大阪市淀川区の住宅地に建つビル型納骨堂を巡り、周辺住民が市に対し経営許可の取り消しなどを求めた訴訟で、最高裁第3小法廷(林道晴裁判長)は9日、市側の上告を棄却した。訴訟を起こす資格(原告適格)がないとして住民側の請求を退けた1審大阪地裁判決を変更し、1審に差し戻すとした2審大阪高裁判決を支持。市が出した経営許可を取り消すべきか改めて審理し直されることになった。
判決によると、納骨堂は6階建てビルで、約6千基を収納可能。

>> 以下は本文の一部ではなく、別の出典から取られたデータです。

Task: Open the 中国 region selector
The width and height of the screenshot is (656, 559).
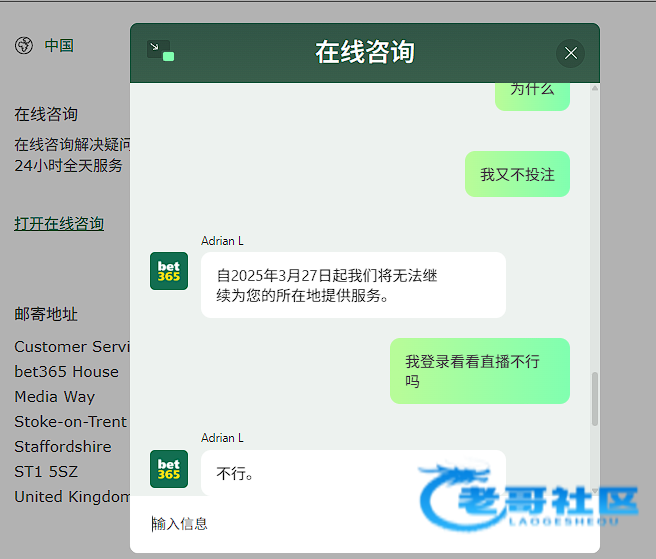Action: [59, 46]
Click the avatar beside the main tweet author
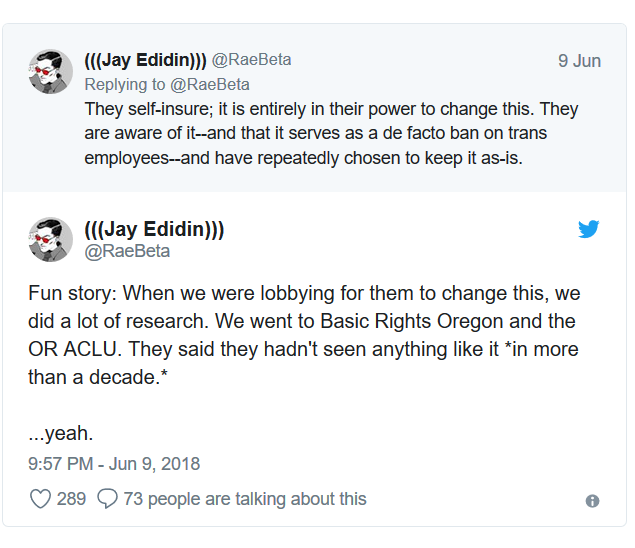Viewport: 635px width, 548px height. coord(50,240)
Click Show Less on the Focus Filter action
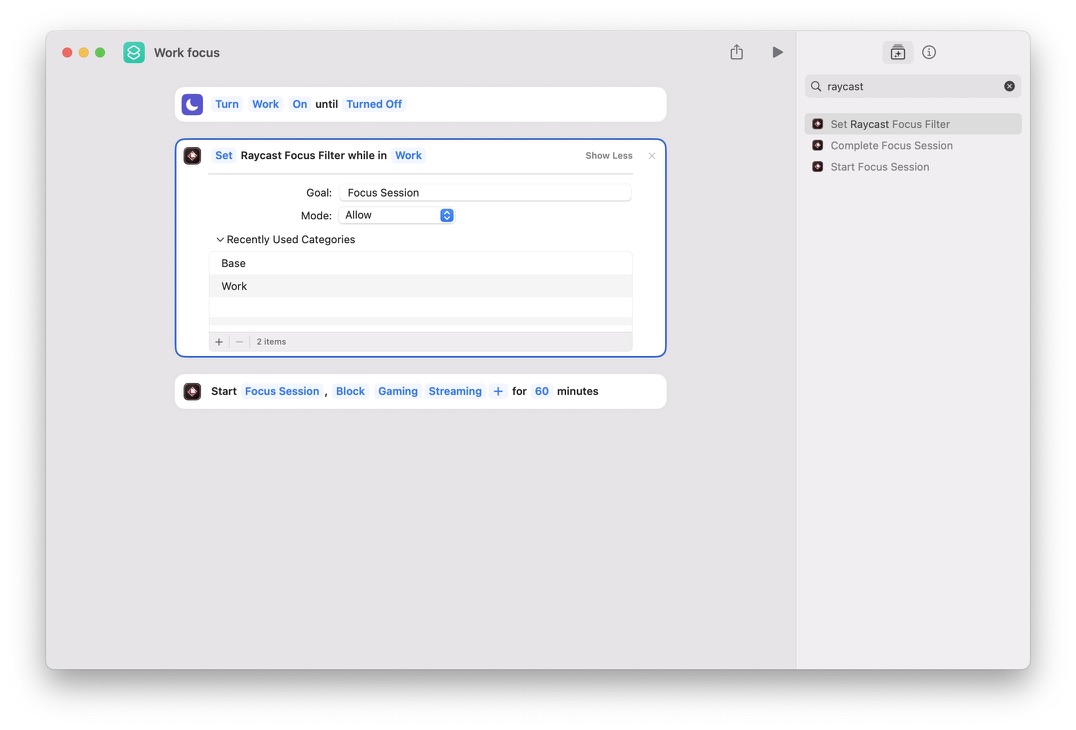The width and height of the screenshot is (1076, 730). [x=608, y=155]
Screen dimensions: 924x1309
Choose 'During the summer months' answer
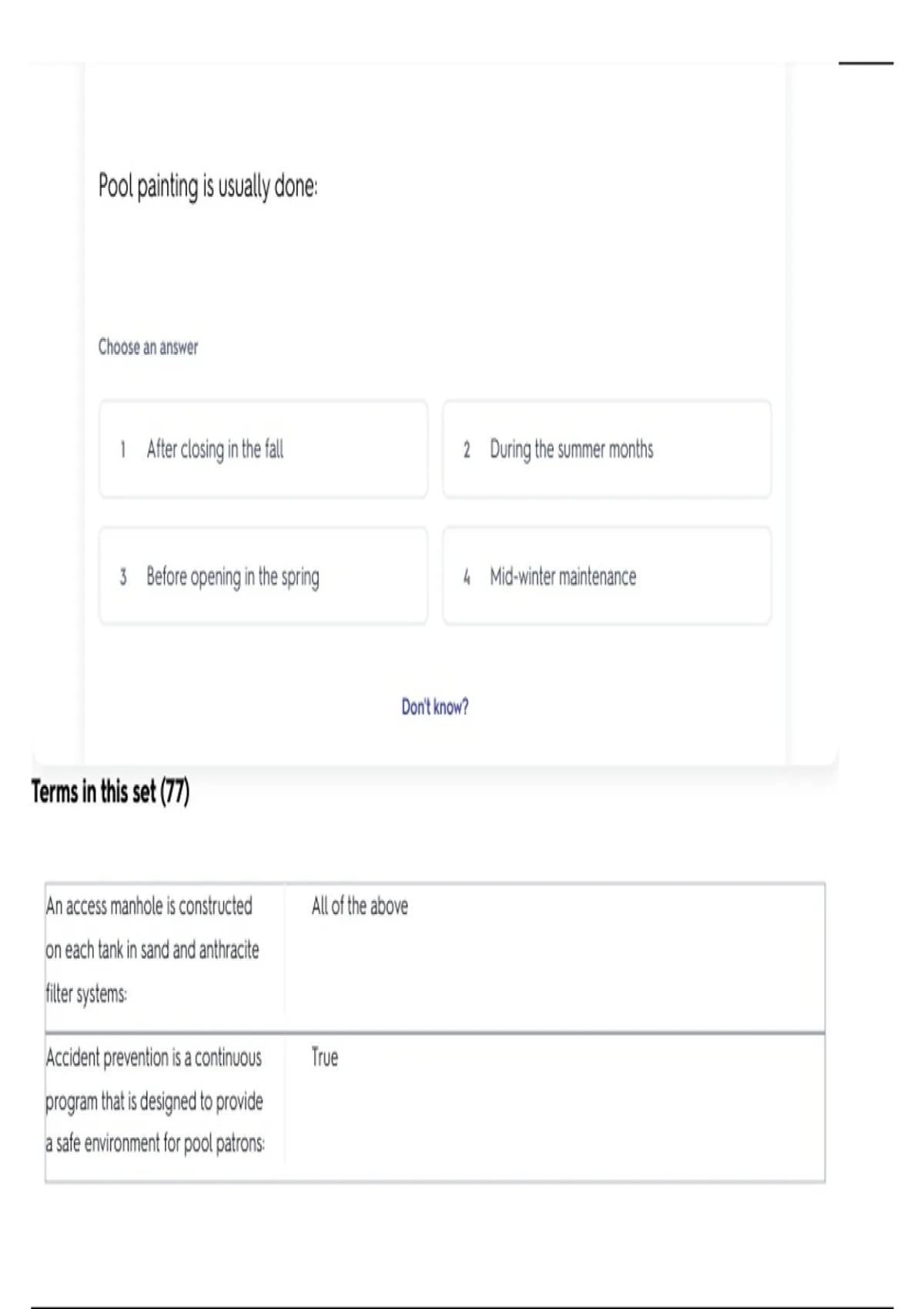[606, 449]
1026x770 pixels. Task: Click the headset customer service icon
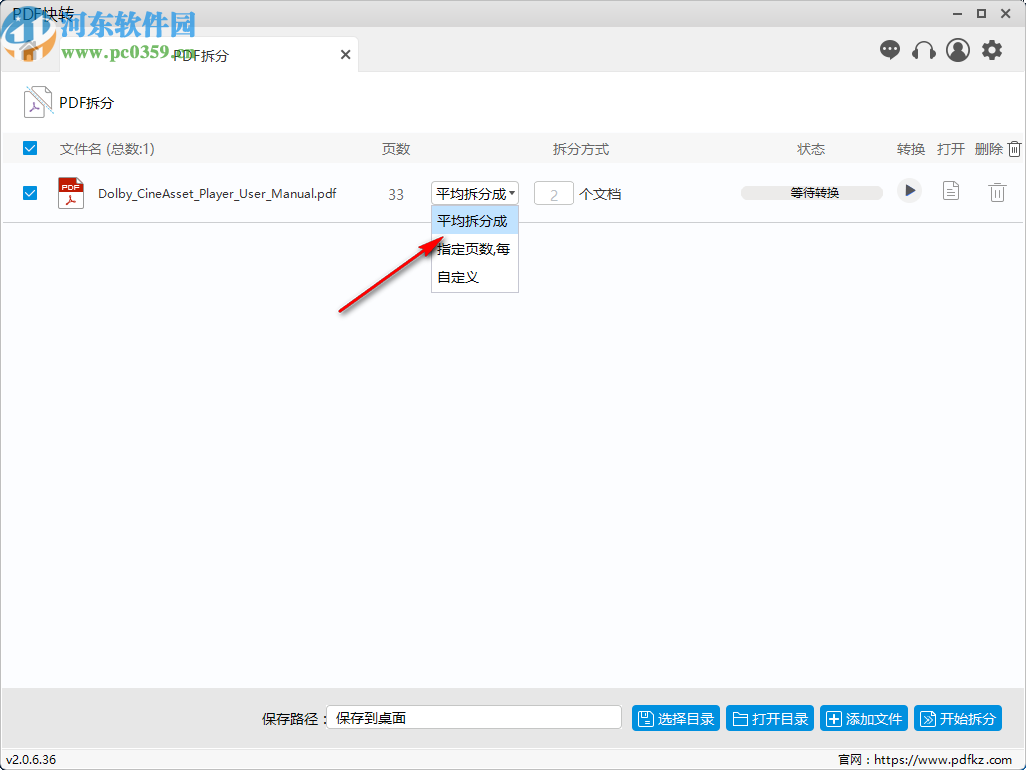tap(923, 50)
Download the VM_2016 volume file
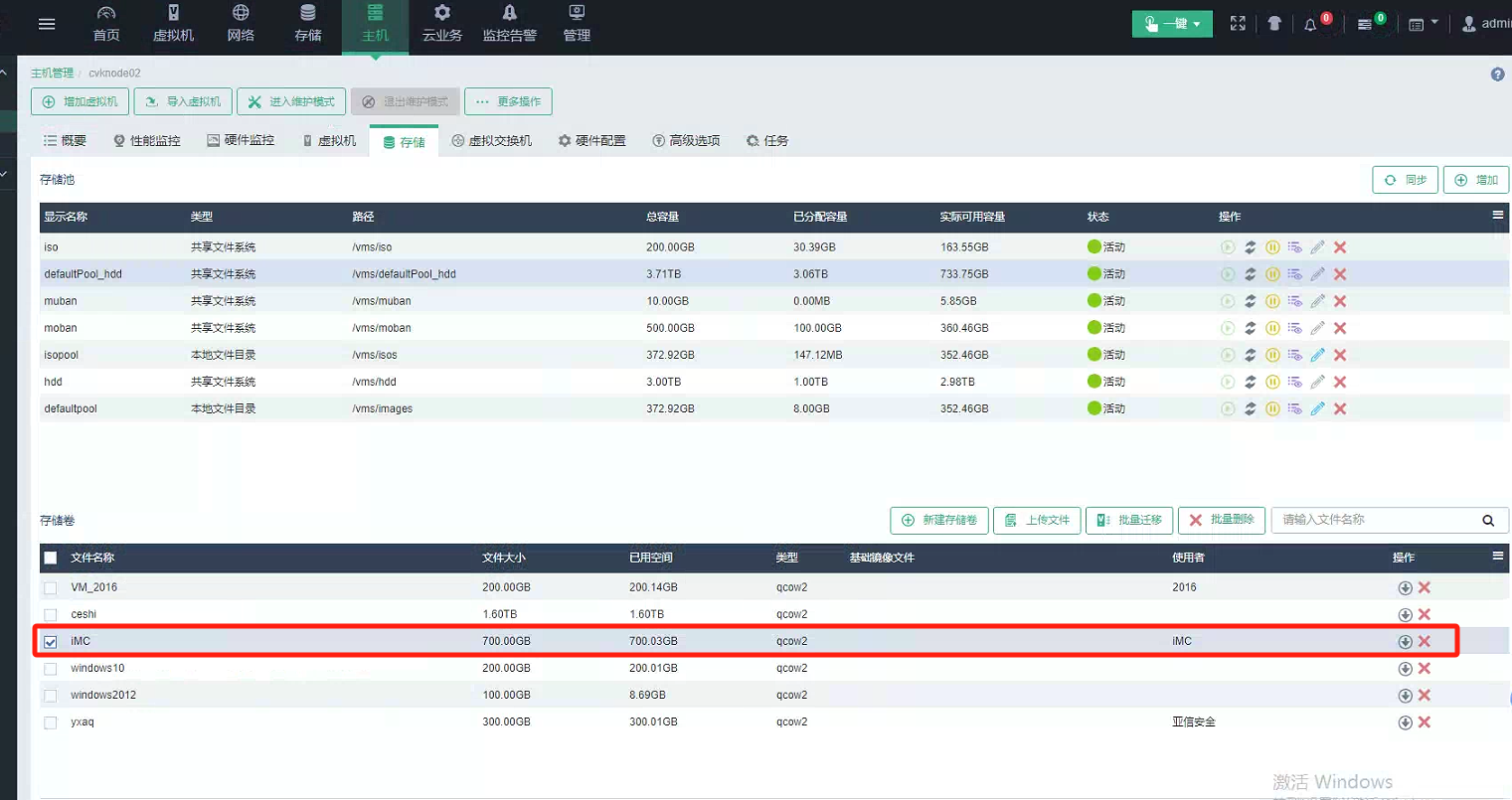Screen dimensions: 1512x800 click(1405, 588)
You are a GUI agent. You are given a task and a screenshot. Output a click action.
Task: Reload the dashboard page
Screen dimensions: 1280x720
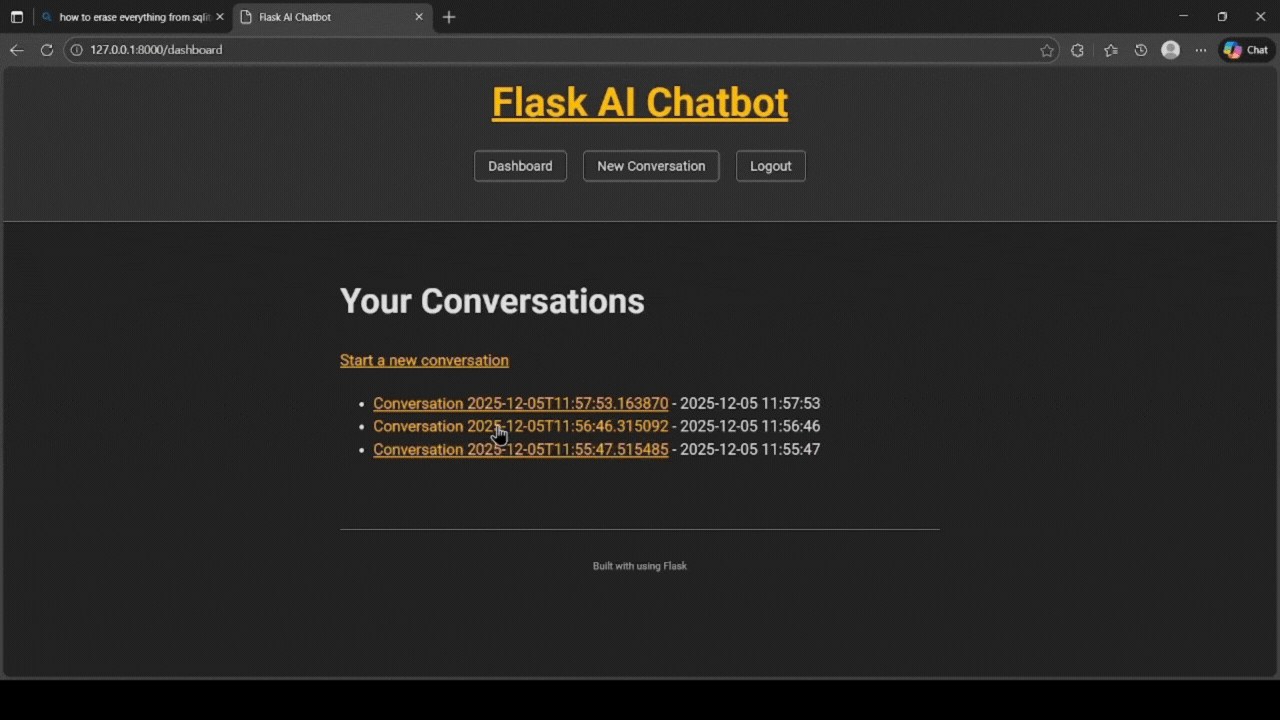(46, 50)
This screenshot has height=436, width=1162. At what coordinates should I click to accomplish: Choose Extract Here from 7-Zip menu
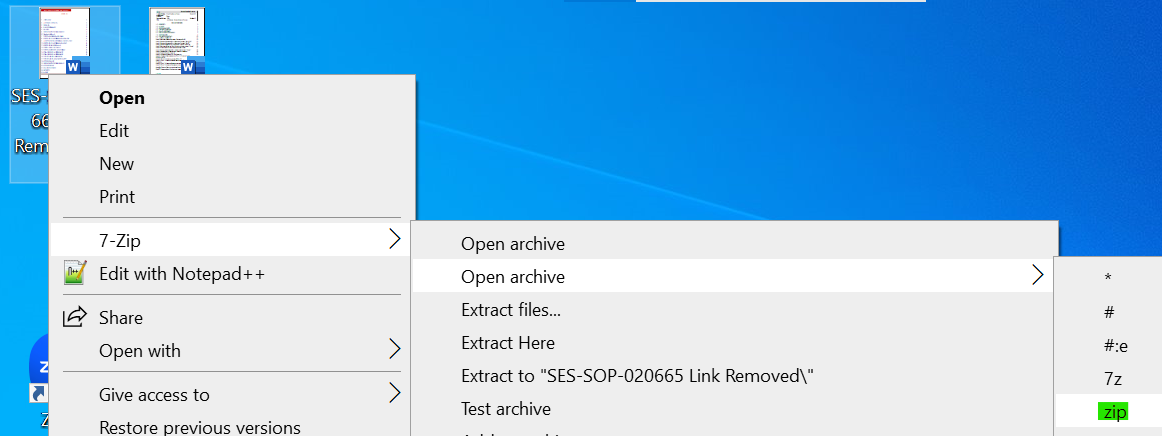[507, 343]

大阪府門真市の宗教法人が平成29年2月に大阪市から許可を受け、令和2年4月から運営しているが、施設から100メートル以内に住む住民が「市側が十分に検討しないまま許可を出した」などと訴えていた。
墓地埋葬法に基づく大阪市の細則では、学校や病院、人家からおおむね300メートル以内の場所について、付近の生活環境を著しく損なう恐れがないと市長が認める場合を除き、墓地などを設置することを禁止すると定めている。
1審判決では、こうした市の細則は「住民の個別的利益を保護するためのものではない」として、原告適格がないと判断。一方、2審判決では原告適格があるとされたため、市側が上告していた。
この日の上告審判決で同小法廷は、市の細則について「おおむね300メートル以内に住む人が平穏に日常生活を送る法律上の利益を保護する趣旨を含む規定だ」と指摘。住民側には訴訟を起こす資格があると結論づけた。
大阪市の横山英幸市長は「判決文を確認し、代理人弁護士と相談の上、対応したい」とするコメントを出した。